We have then waiters or waiting steps for certain conditions and once everything is tested and done, we remove all objects in a Teardown so the next test doesn’t collide with anything.

		Teardown(func(ctx context.Context, t *testing.T, cfg *envconf.Config) context.Context {
			t.Helper()
			t.Log("teardown")

			// remove test resources before exiting
			r, err := resources.New(cfg.Client().RESTConfig())
			if err != nil {
				t.Fatal(err)
			}

			if err := decoder.DecodeEachFile(ctx, os.DirFS("./testdata"), "*",
				decoder.DeleteHandler(r),           // try to DELETE objects after decoding
				decoder.MutateNamespace(namespace), // inject a namespace into decoded objects, before calling DeleteHandler
			); err != nil {
				t.Fatal(err)
			}

			t.Log("teardown done")

			return ctx
		}).Feature()

This is super convenient because we tested apply, scheme, delete and finalizers, everything in one go.

And the BEST part about all this is that the ONLY thing the user needs to run is just go test ./....
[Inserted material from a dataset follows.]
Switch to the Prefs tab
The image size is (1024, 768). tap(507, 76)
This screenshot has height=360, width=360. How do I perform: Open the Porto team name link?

You can funk it up if you wish to only run a single suite with go test -v ./test/controller.

CI

To set all this up in a CI that runs it continuously or some kind of trigger just set it up like this:

name: e2e

on:
  workflow_dispatch: {}
  schedule:
    - cron: 0 0 * * 1 # every Monday at 00:00

permissions:
  contents: read # for actions/checkout to fetch code

jobs:
  kind-linux:
    runs-on: ubuntu-latest
    steps:
      - name: Checkout this repo
        uses: actions/checkout@v3
        with:
          path: e2e-framework
      - name: Checkout test-1-framework
        uses: actions/checkout@v3
        with:
          repository: 'controller-e2e-framework/test-1-controller'
          path: test-1-controller
     - name: Checkout test-2-controller
       uses: actions/checkout@v3
       with:
         repository: 'controller-e2e-framework/test-2-controller'
         path: test-2-controller
      - name: Setup Go
        uses: actions/setup-go@v3
        with:
          go-version-file: '${{ github.workspace }}/e2e-framework/go.mod'
      - name: Restore Go cache
        uses: actions/cache@v3
        with:
          path: /home/runner/work/_temp/_github_home/go/pkg/mod
          key: ${{ runner.os }}-go-${{ hashFiles('**/go.sum') }}
          restore-keys: |
            ${{ runner.os }}-go-            
      - name: Run tests
        run: cd e2e-framework && go test ./...

Note that you need to have checkout access to all repositories involved.

Conclusion

I find this testing amazingly simple. It lets me focus on the tests and I know that I will run the same thing in CI and my local__ environment. And I know that any modification I’ll do in code will immediately be tested without me having to either run something weird with exported environment properties such as TEST_IMAGE or a dedicated test runner with some weird parameters. CI runs the same thing I’m running on my local environment. And that’s go test ./....

Thank you for reading.

And as always, have a nice day.

Gergely.